[SERVER-9500] Operations hang waitingForLock for hours with no yields Created: 29/Apr/13  Updated: 17/Mar/14  Resolved: 17/Mar/14

Status: Closed
Project: Core Server
Component/s: None
Affects Version/s: 2.4.1
Fix Version/s: None

Type: Bug Priority: Major - P3
Reporter: guy pitelko Assignee: Unassigned
Resolution: Duplicate Votes: 0
Labels: None
Remaining Estimate: Not Specified
Time Spent: Not Specified
Original Estimate: Not Specified
Environment:

MongoDB hosted in Azure-based Windows 2012 Server, queries using C# driver, map-reduce using remote mongo.exe


Attachments: PNG File MMS 1.PNG     PNG File MMS 2.PNG     File MR_anon.js     Text File currentOp anon.txt     Text File serverStatus 11.52.txt    
Operating System: Windows
Steps To Reproduce:

Can't reproduce outside of our production env, but this seems to happen each time the long MR operation is executed.

Participants:

 Description   

While running a long mapReduce (on a collection of ~2M records, 8GB disk size), mongo enters a catatonic state where the map reduce operation stops using the local resources (no CPU/Disk activity) but does not complete (when the MR started CPU/Disk resources usage were high).
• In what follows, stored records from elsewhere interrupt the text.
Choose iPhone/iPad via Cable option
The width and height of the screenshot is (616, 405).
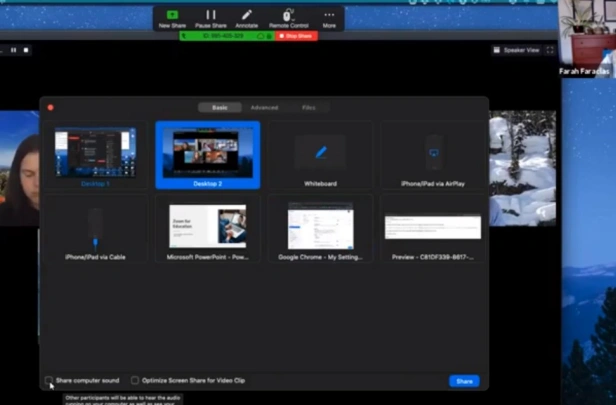(x=95, y=229)
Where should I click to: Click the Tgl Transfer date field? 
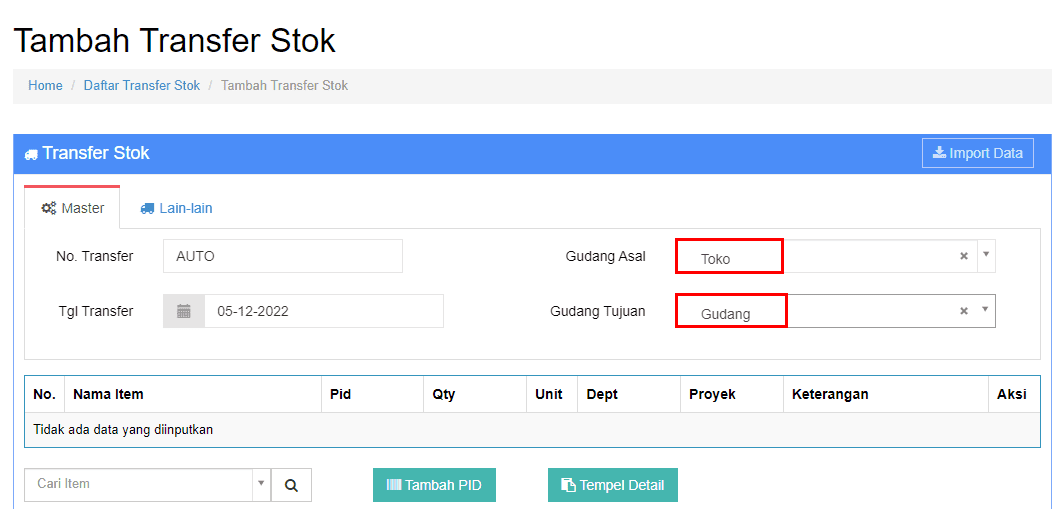click(x=324, y=311)
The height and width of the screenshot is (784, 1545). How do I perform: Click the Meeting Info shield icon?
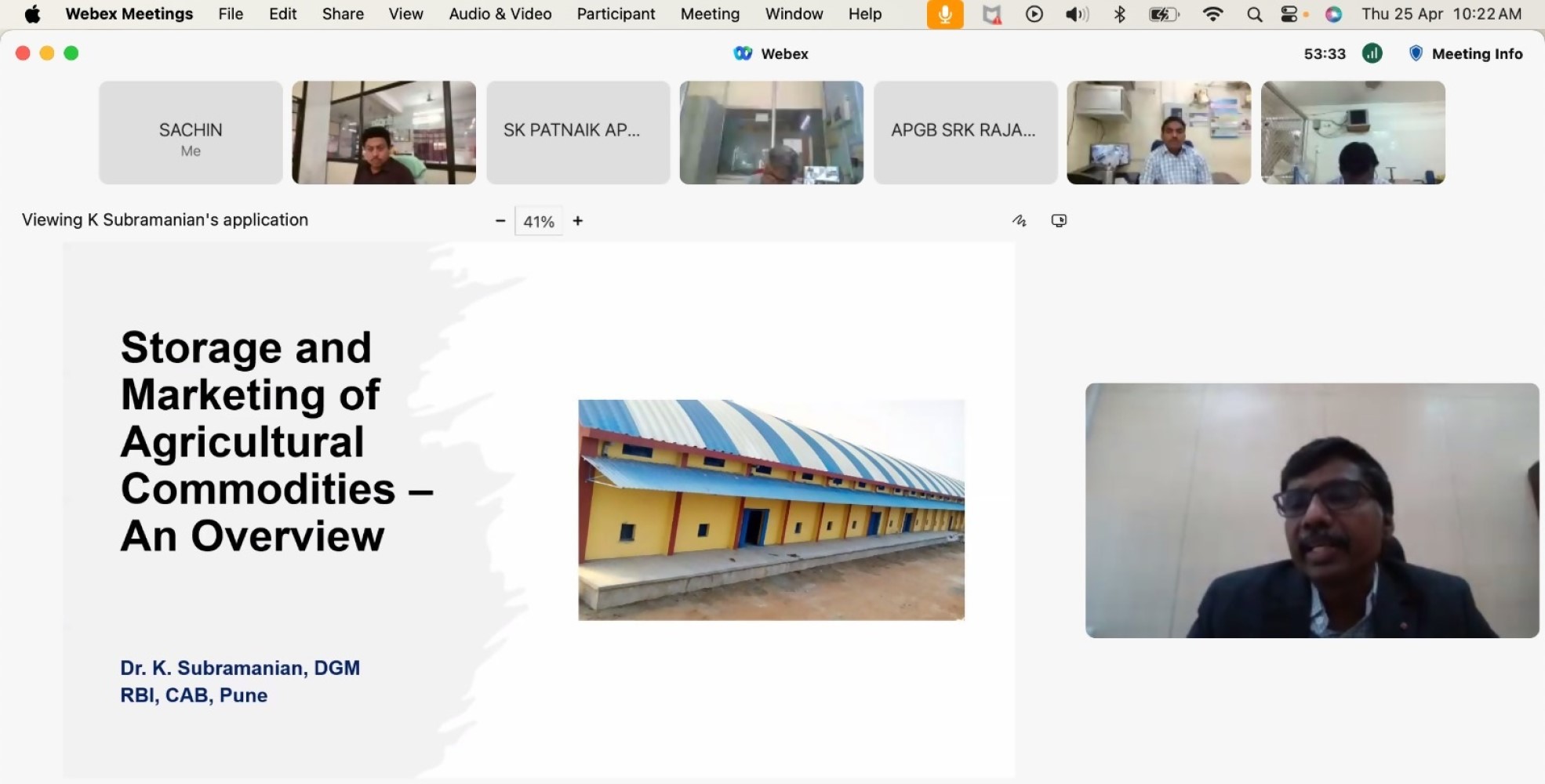1416,53
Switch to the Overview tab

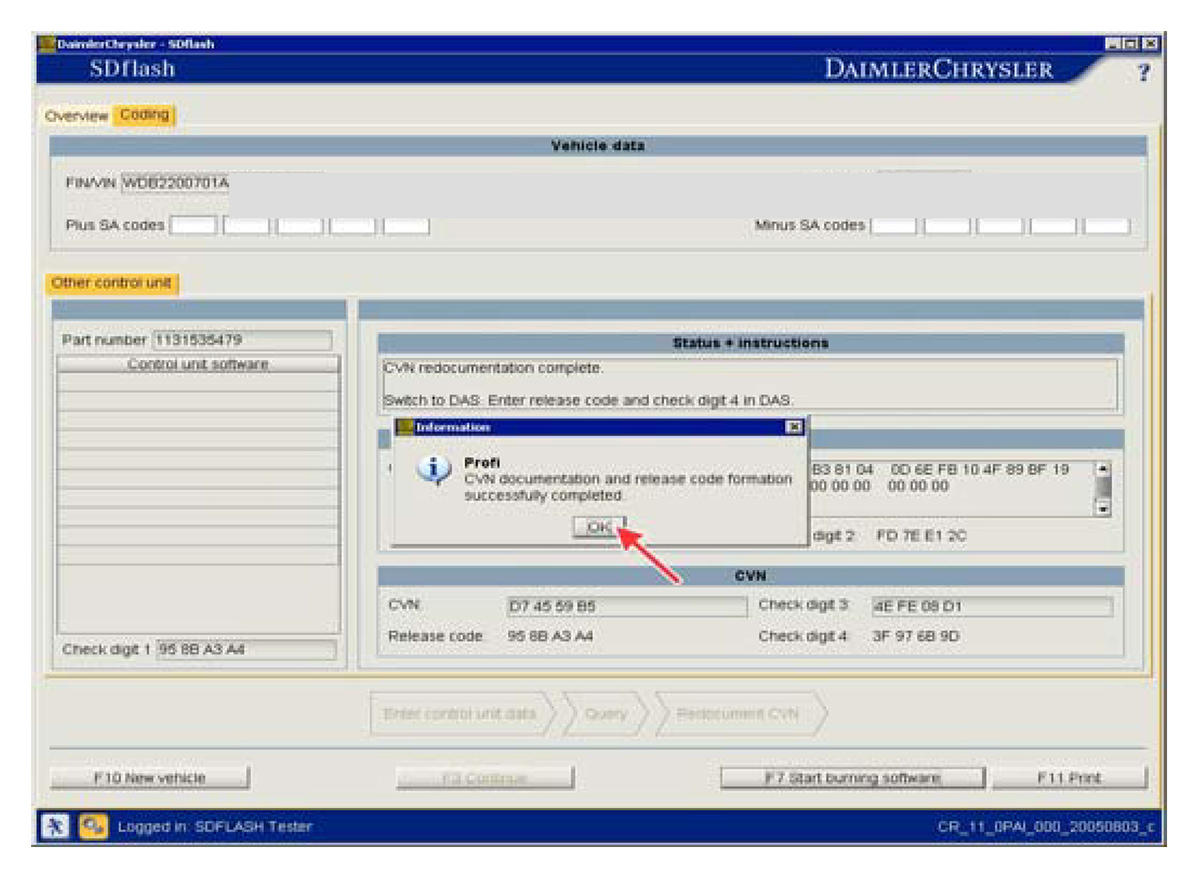tap(76, 116)
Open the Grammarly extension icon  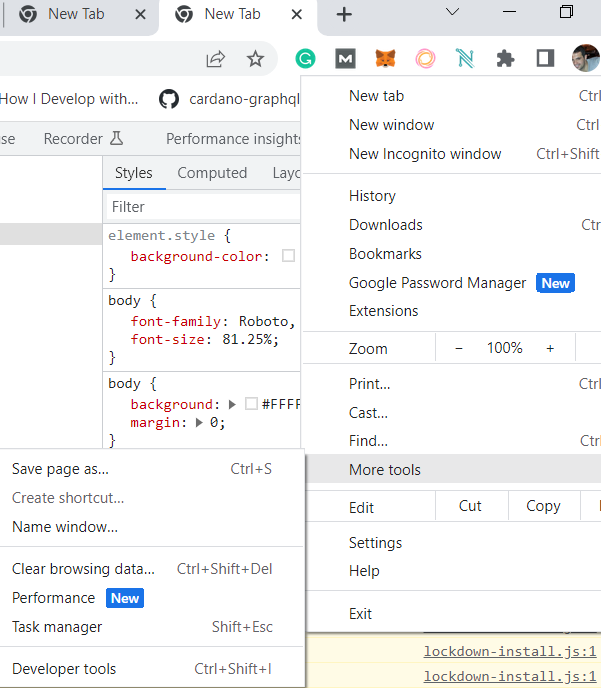(306, 59)
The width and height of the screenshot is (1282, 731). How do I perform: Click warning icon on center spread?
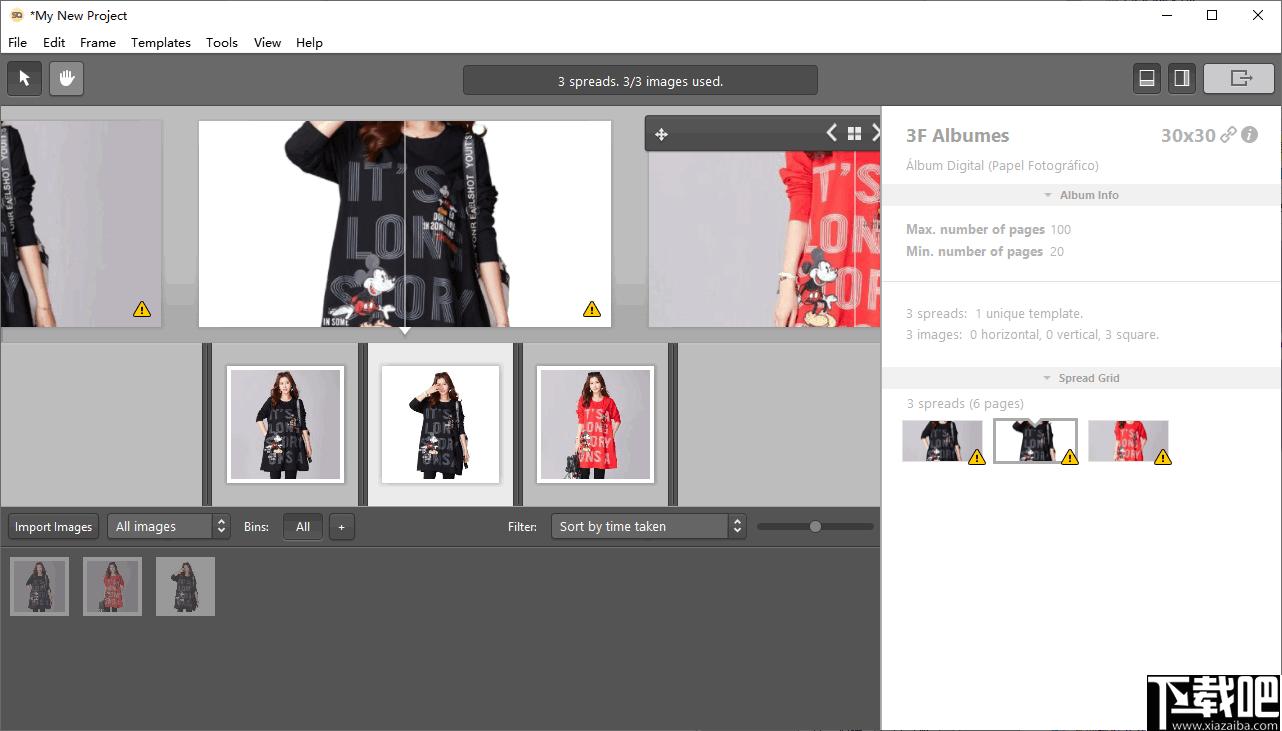592,309
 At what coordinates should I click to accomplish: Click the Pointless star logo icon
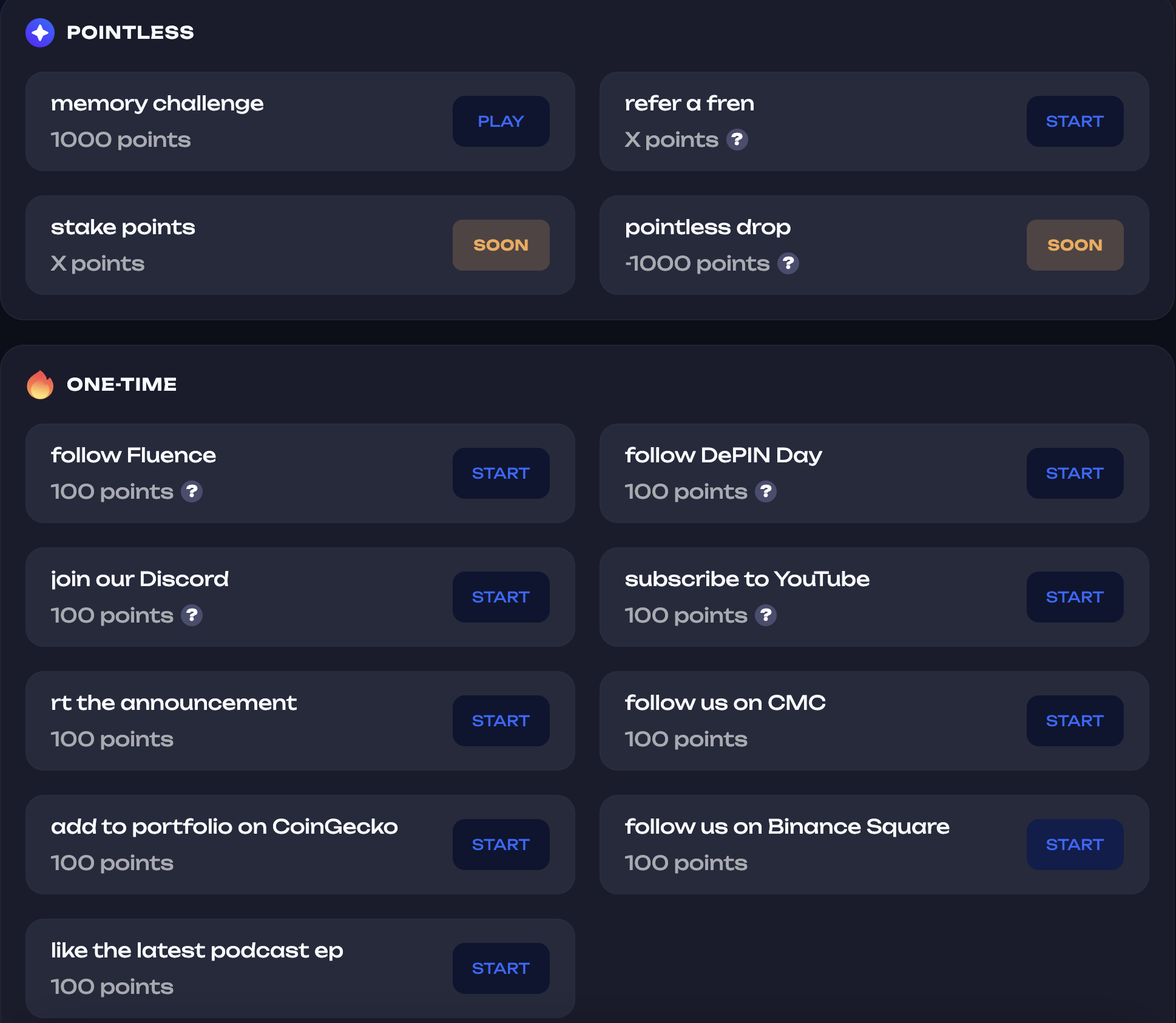[40, 33]
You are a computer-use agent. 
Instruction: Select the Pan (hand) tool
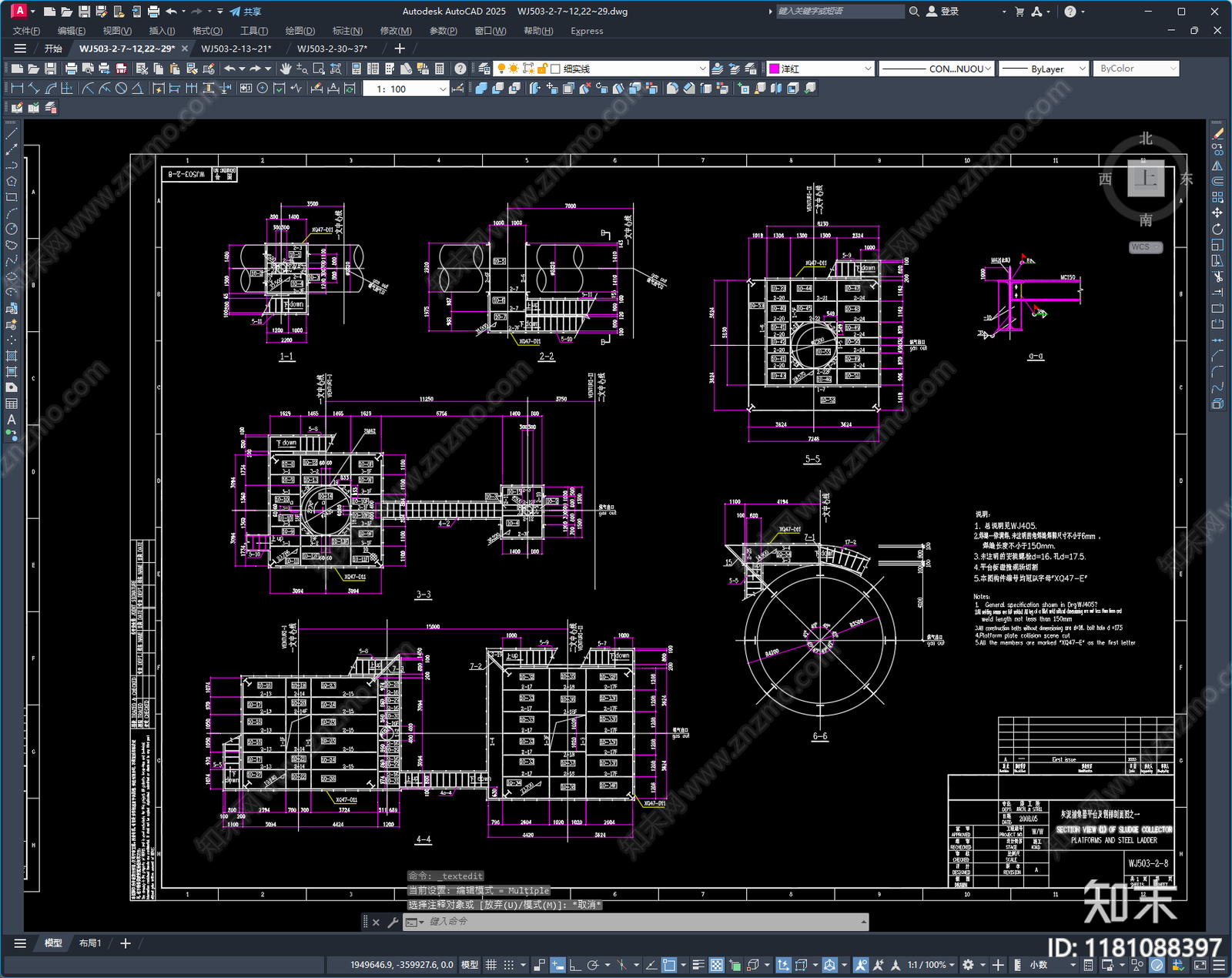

In db.currentOp() there are 129 ops running, all waiting for a global write lock, never completing and never yielding. Other queries work, but these queries are "stuck" and will never complete until mongo service is restarted. The first op, with the longest run time is the map op, the rest are unrelated ops to the DB from other apps.

Notes:

  • I've waited 20 minutes, and ran db.currentOp() again and performed a diff between the outputs, no fields changes except the 'secs_running'. Especially important is that the 'numYields' doesn't change.
  • Server log shows nothing at this state (only MMS connects). At the time when the MR seems to have stopped working there are no errors, the last entry relating to the MR is: Mon Apr 29 08:14:36.921 [conn11315] M/R: (1/3) Emit Progress: 52700/87827 60%

Attached are:

  • db.currentOp() output (anonymized with ***).
  • db.serverStatus() output
  • Screenshot of MMS
  • mapReduce code (somewhat obfuscated)


 Comments   
Comment by Michael Grundy [ 17/Mar/14 ]

Duplicate of SERVER-3531

Comment by Michael Grundy [ 17/Mar/14 ]

Hi Guy -

It looks like this ticket was lost in the shuffle. My apologies for that. This looks like the problem reported in SERVER-3531, M/R failing to yield while not finding any matching documents. It was fixed in release 2.4.5 . Here is the dump analysis:

Ran windbg against the minidump files:

.\x64\windbg.exe -y Z:\mg\debugsyms\mongodb-win32-x86_64-2.4.1\bin\ -logo Z:\mg\Downloads\Procdump\mongod_130506_151818.dmp.log -z Z:\mg\Downloads\Procdump\mongod_130506_151818.dmp -c ".symopt- 100;!peb;!analyze -v;!runaway; ~* kP; q" 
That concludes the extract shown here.